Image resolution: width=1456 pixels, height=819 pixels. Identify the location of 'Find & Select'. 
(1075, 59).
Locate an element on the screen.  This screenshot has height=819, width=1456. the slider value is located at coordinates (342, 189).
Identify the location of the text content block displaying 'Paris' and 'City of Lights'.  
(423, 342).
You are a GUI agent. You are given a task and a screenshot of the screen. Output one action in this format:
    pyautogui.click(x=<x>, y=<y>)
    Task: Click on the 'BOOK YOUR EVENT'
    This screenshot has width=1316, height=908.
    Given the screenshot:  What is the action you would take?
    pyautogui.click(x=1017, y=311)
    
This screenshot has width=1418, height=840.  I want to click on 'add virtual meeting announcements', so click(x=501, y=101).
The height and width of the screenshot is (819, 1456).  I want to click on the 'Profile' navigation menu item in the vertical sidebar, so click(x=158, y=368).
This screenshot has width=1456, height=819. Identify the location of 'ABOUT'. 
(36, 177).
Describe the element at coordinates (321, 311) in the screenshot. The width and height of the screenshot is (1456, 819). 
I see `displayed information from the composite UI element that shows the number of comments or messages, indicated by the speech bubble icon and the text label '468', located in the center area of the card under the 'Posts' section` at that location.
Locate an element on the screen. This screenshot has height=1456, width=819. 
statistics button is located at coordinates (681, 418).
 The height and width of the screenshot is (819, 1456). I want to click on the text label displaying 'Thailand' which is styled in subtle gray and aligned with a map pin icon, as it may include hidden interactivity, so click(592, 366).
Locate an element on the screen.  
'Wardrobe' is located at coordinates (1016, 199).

** 作業内容 **
上のリストを書き直してください。「Identify the location of」をすべて「Find the location of」に置き換え、それ以外は一切変えないでください。

** 出力全文 **
Image resolution: width=1456 pixels, height=819 pixels. Find the location of 'Find & Select'. 
(1075, 59).
Locate an element on the screen.  This screenshot has height=819, width=1456. the slider value is located at coordinates (342, 189).
Find the location of the text content block displaying 'Paris' and 'City of Lights'.  
(423, 342).
You are a GUI agent. You are given a task and a screenshot of the screen. Output one action in this format:
    pyautogui.click(x=<x>, y=<y>)
    Task: Click on the 'BOOK YOUR EVENT'
    This screenshot has width=1316, height=908.
    Given the screenshot:  What is the action you would take?
    pyautogui.click(x=1017, y=311)
    
This screenshot has width=1418, height=840.  I want to click on 'add virtual meeting announcements', so click(x=501, y=101).
The height and width of the screenshot is (819, 1456).  I want to click on the 'Profile' navigation menu item in the vertical sidebar, so click(x=158, y=368).
This screenshot has width=1456, height=819. Find the location of 'ABOUT'. 
(36, 177).
Describe the element at coordinates (321, 311) in the screenshot. The width and height of the screenshot is (1456, 819). 
I see `displayed information from the composite UI element that shows the number of comments or messages, indicated by the speech bubble icon and the text label '468', located in the center area of the card under the 'Posts' section` at that location.
Locate an element on the screen. This screenshot has height=1456, width=819. 
statistics button is located at coordinates (681, 418).
 The height and width of the screenshot is (819, 1456). I want to click on the text label displaying 'Thailand' which is styled in subtle gray and aligned with a map pin icon, as it may include hidden interactivity, so click(592, 366).
Locate an element on the screen.  
'Wardrobe' is located at coordinates (1016, 199).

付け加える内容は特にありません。